| Required work |
The only acceptable reply is the number of lines in the material below that hold "agent".

| Data listing |
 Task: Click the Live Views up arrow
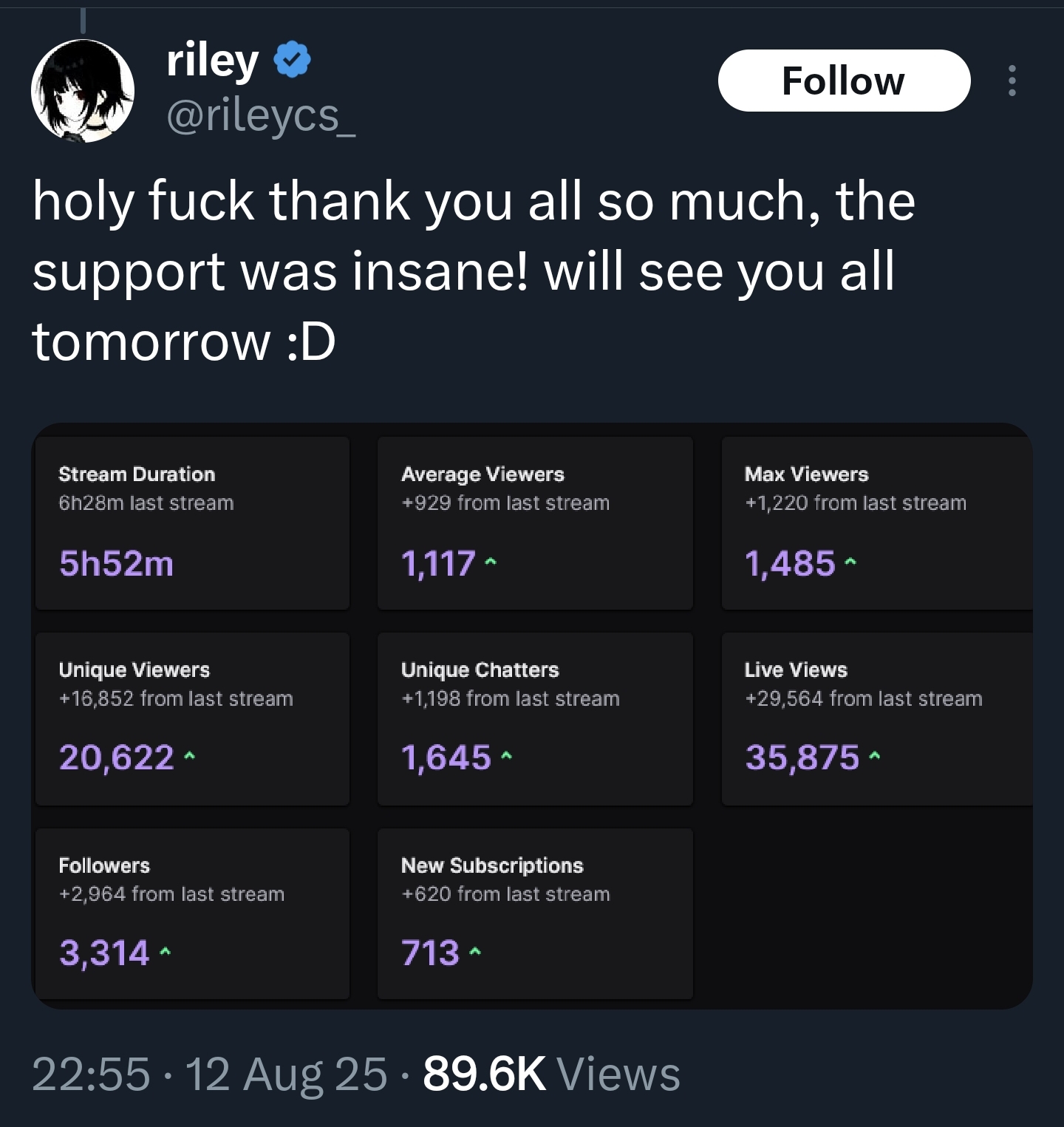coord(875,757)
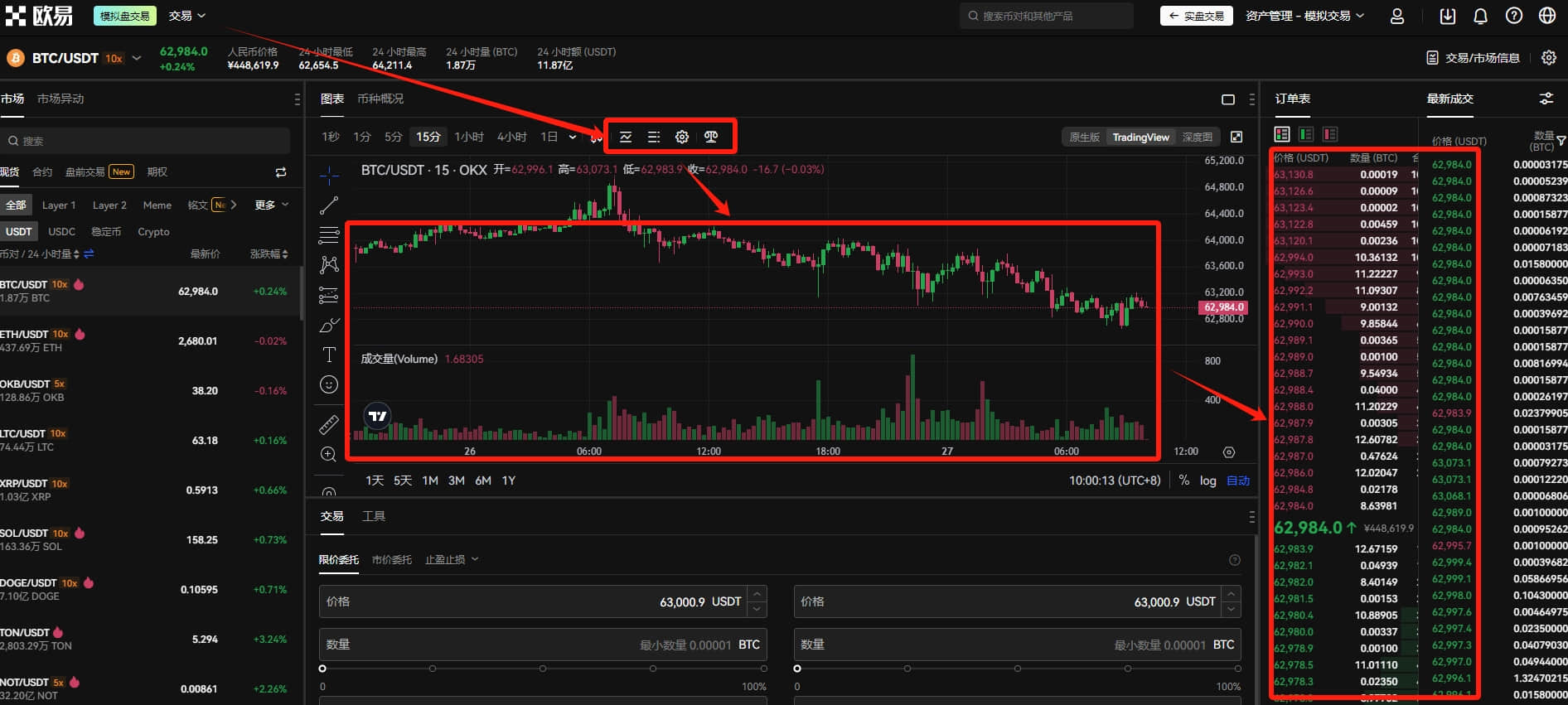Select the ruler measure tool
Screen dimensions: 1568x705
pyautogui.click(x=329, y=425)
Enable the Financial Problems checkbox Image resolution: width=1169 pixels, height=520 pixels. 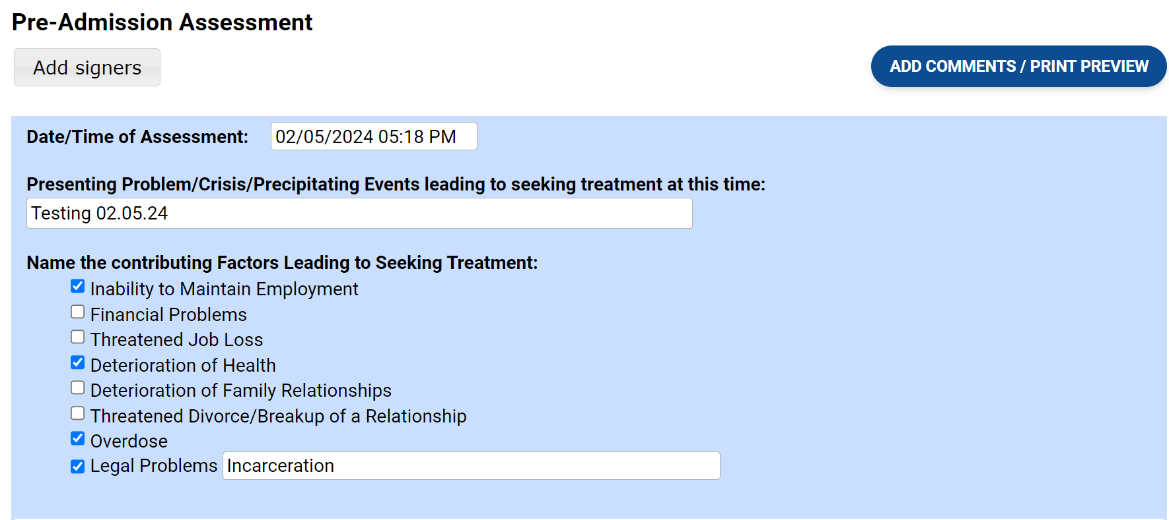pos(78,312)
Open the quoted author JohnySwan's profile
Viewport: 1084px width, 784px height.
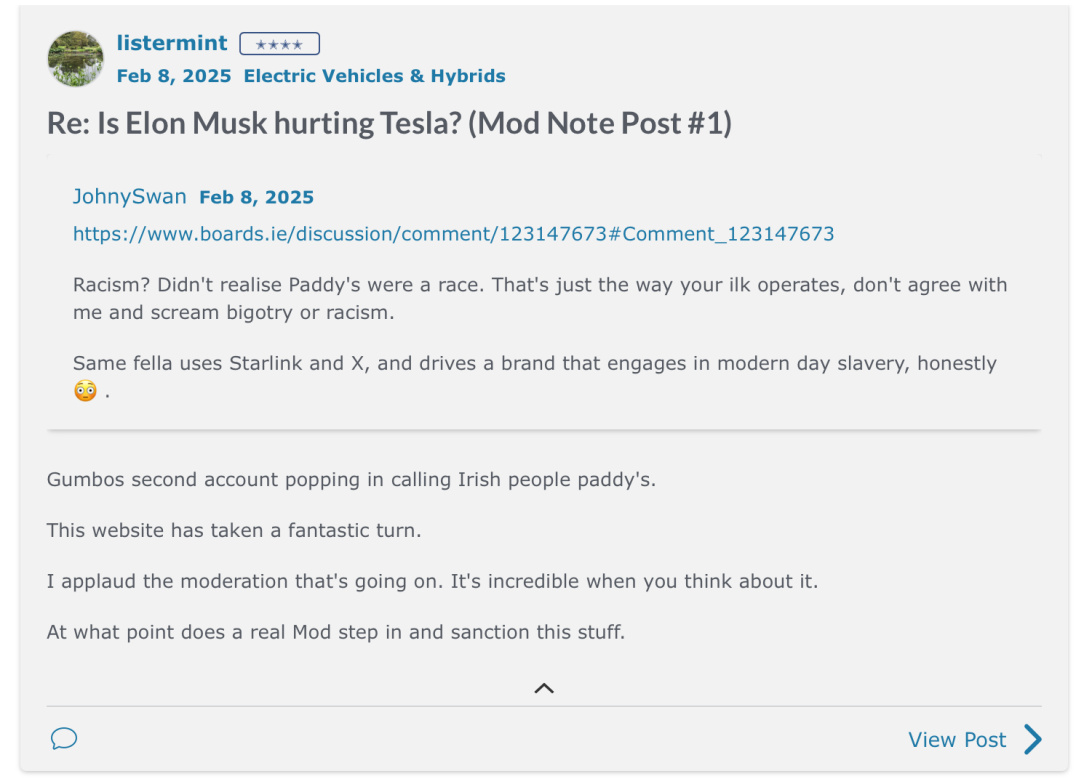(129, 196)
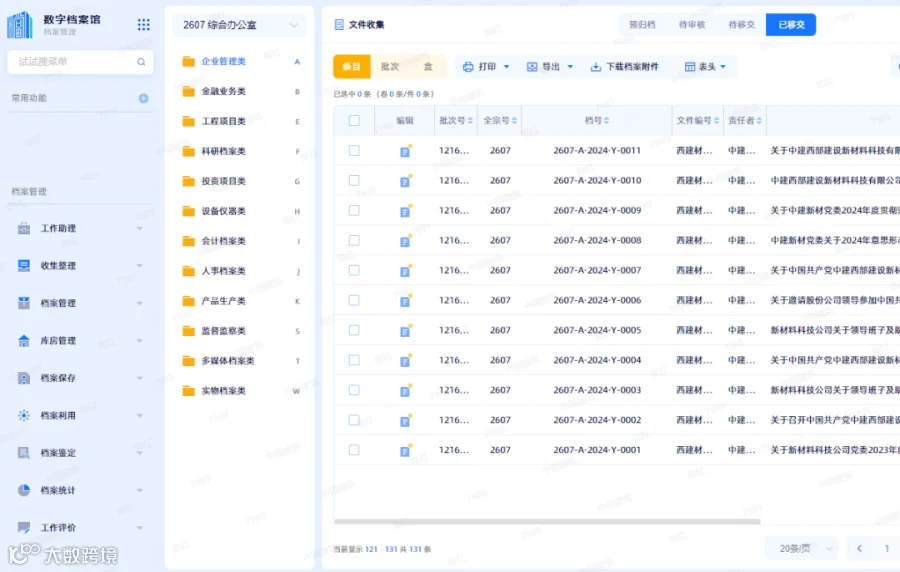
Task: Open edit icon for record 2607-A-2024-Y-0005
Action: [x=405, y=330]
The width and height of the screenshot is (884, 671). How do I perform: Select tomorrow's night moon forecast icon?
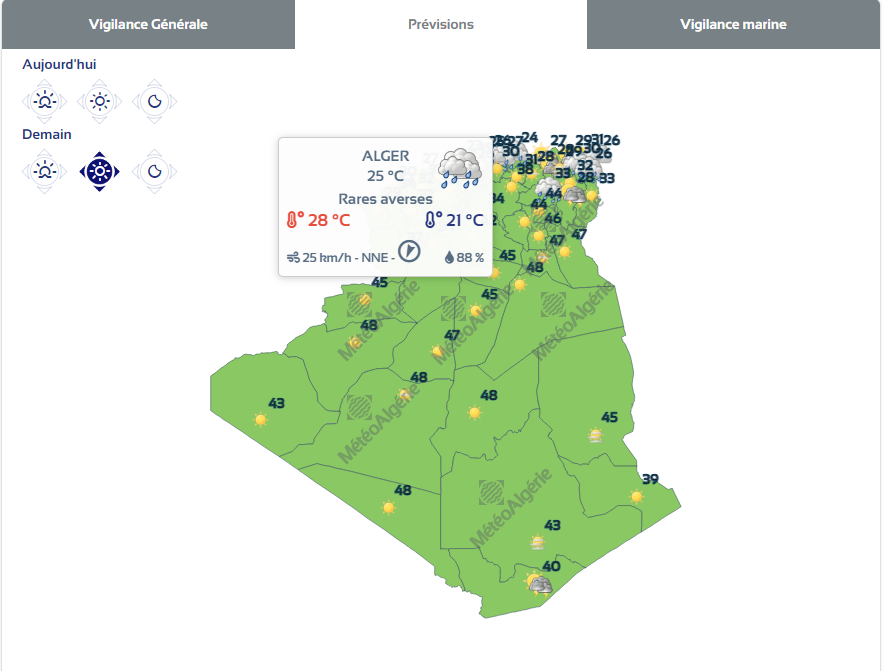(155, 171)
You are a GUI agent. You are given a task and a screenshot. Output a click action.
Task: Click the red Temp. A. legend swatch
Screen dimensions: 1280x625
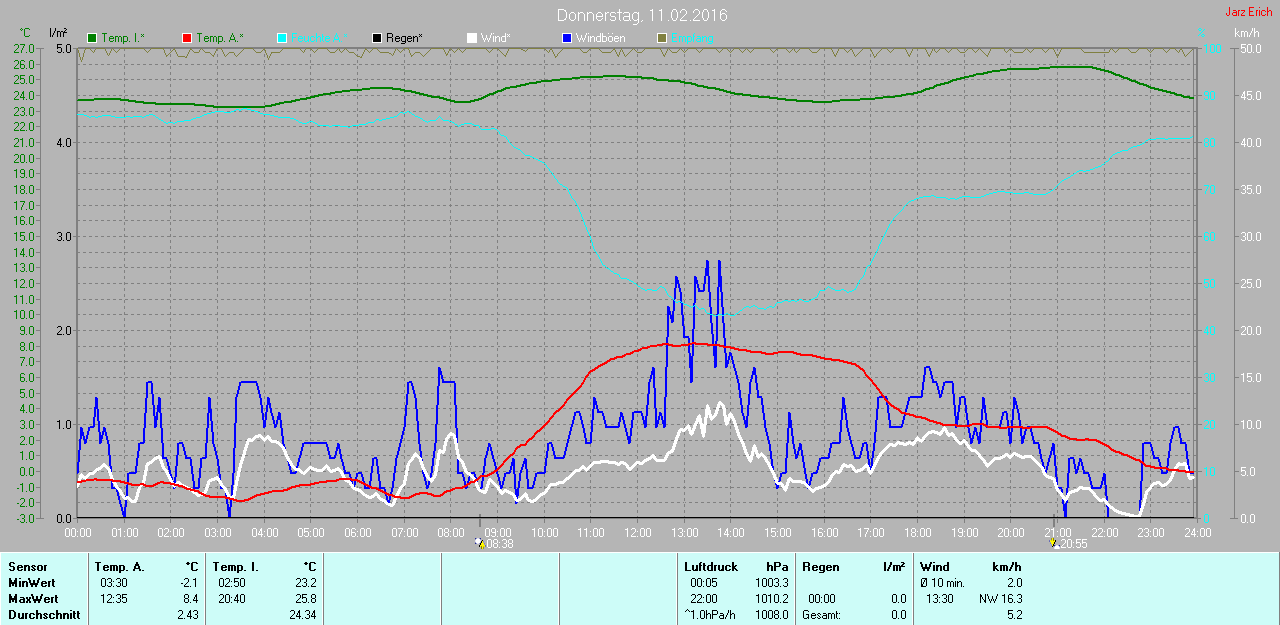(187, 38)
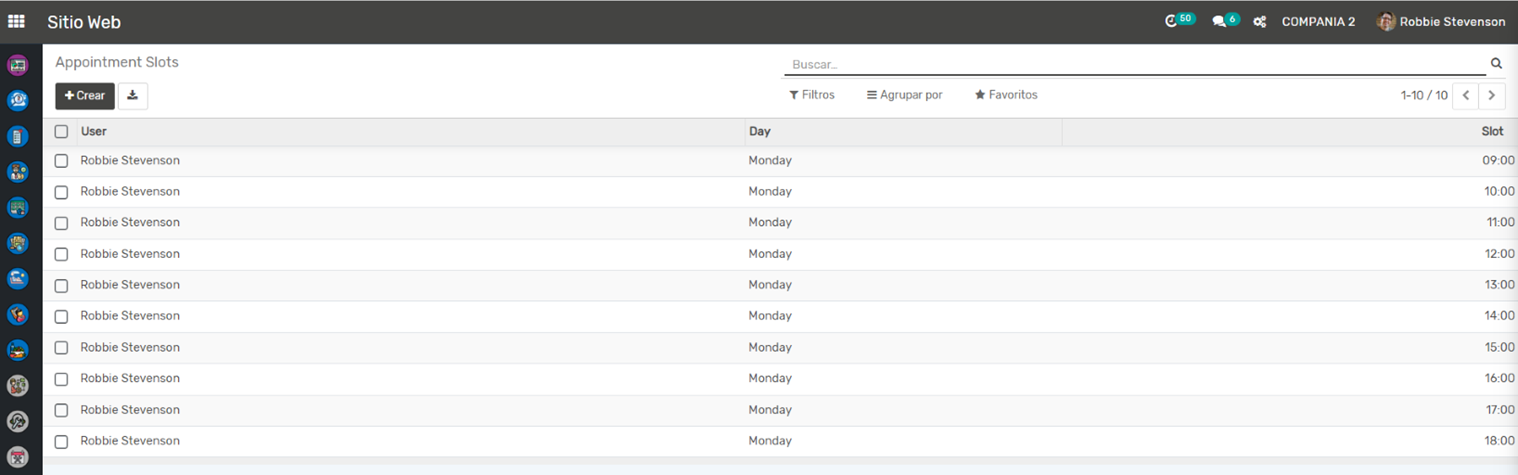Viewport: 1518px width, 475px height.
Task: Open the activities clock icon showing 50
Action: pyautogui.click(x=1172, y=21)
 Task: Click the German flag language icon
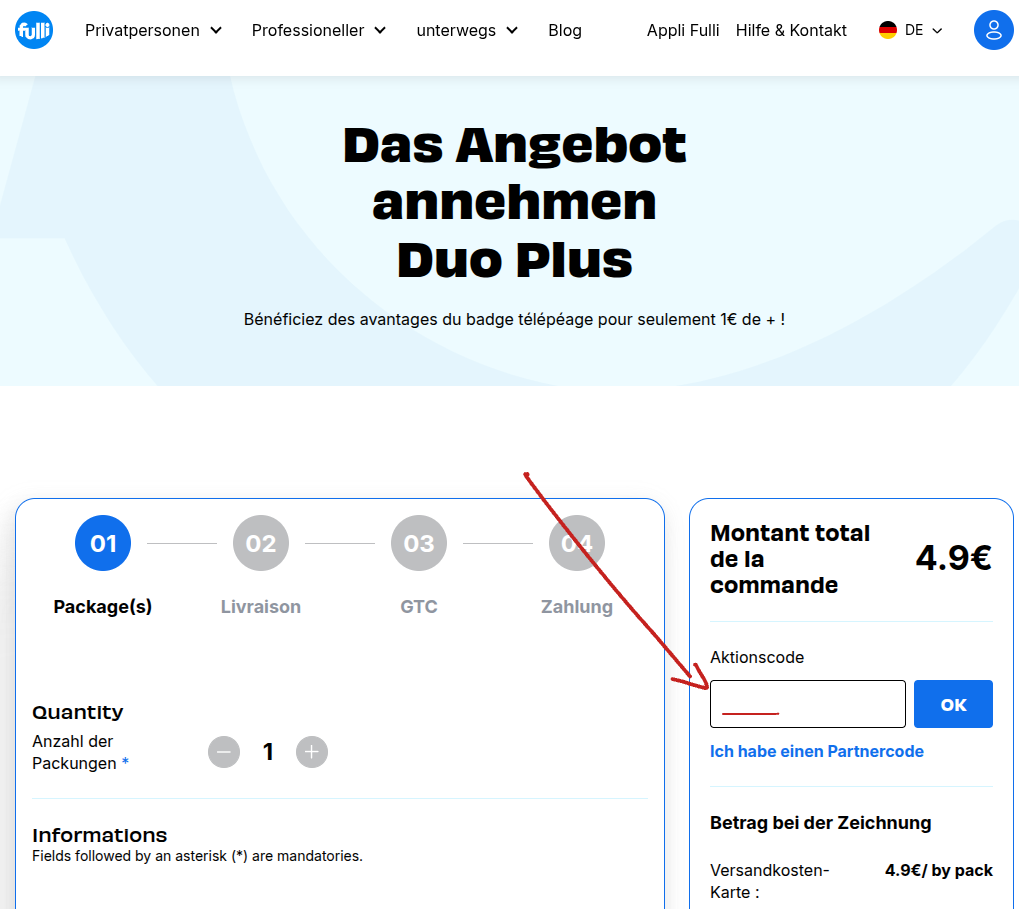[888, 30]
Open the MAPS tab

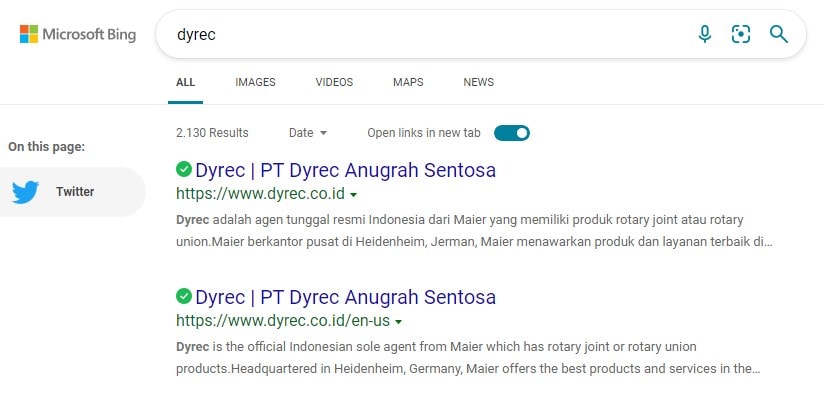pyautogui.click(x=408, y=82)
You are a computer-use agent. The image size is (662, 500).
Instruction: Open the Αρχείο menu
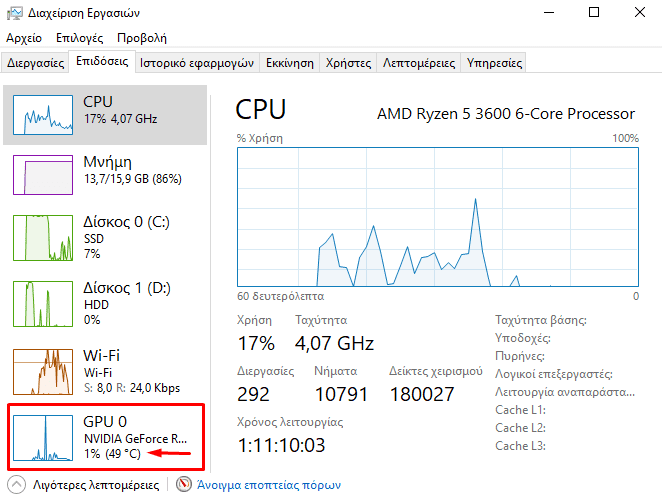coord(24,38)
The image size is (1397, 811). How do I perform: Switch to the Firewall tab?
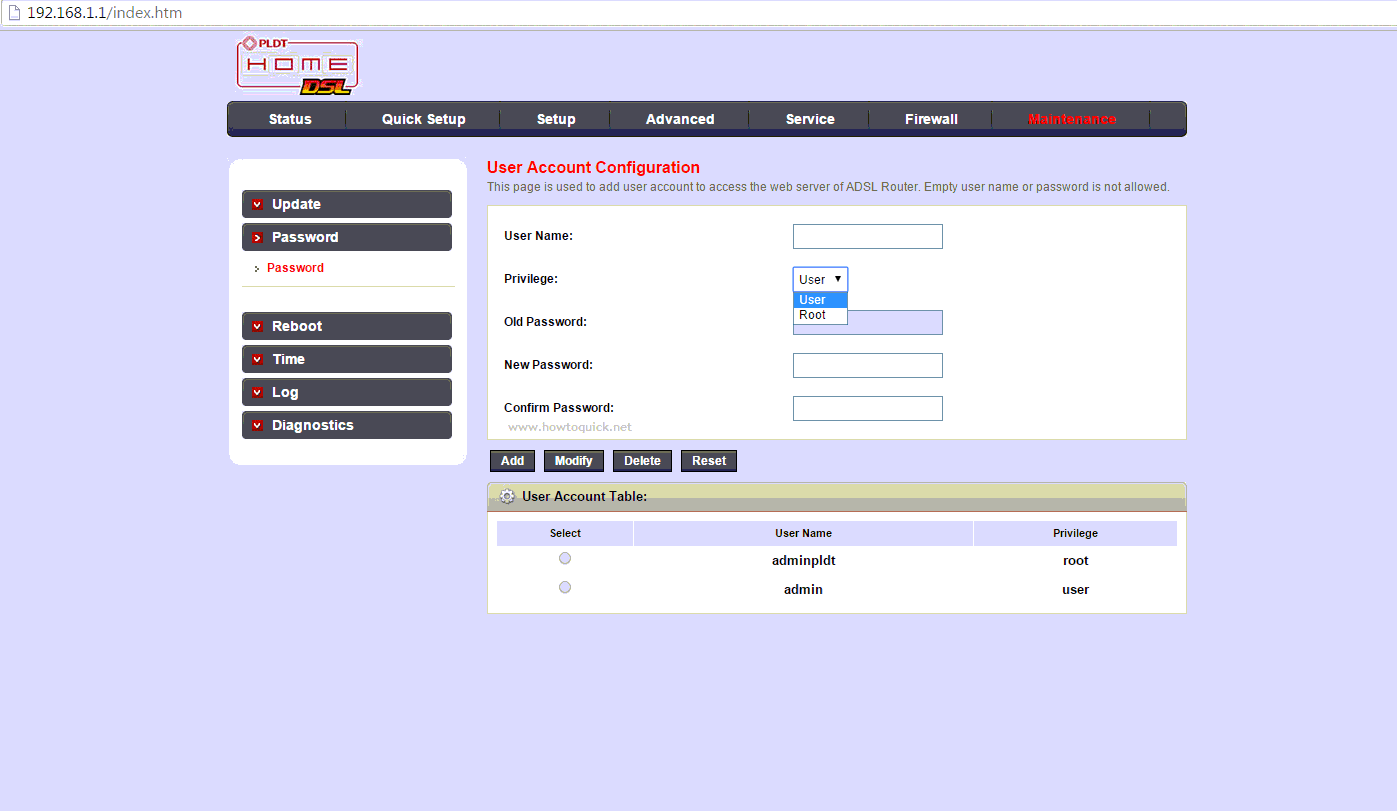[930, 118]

| Solution to this task |
2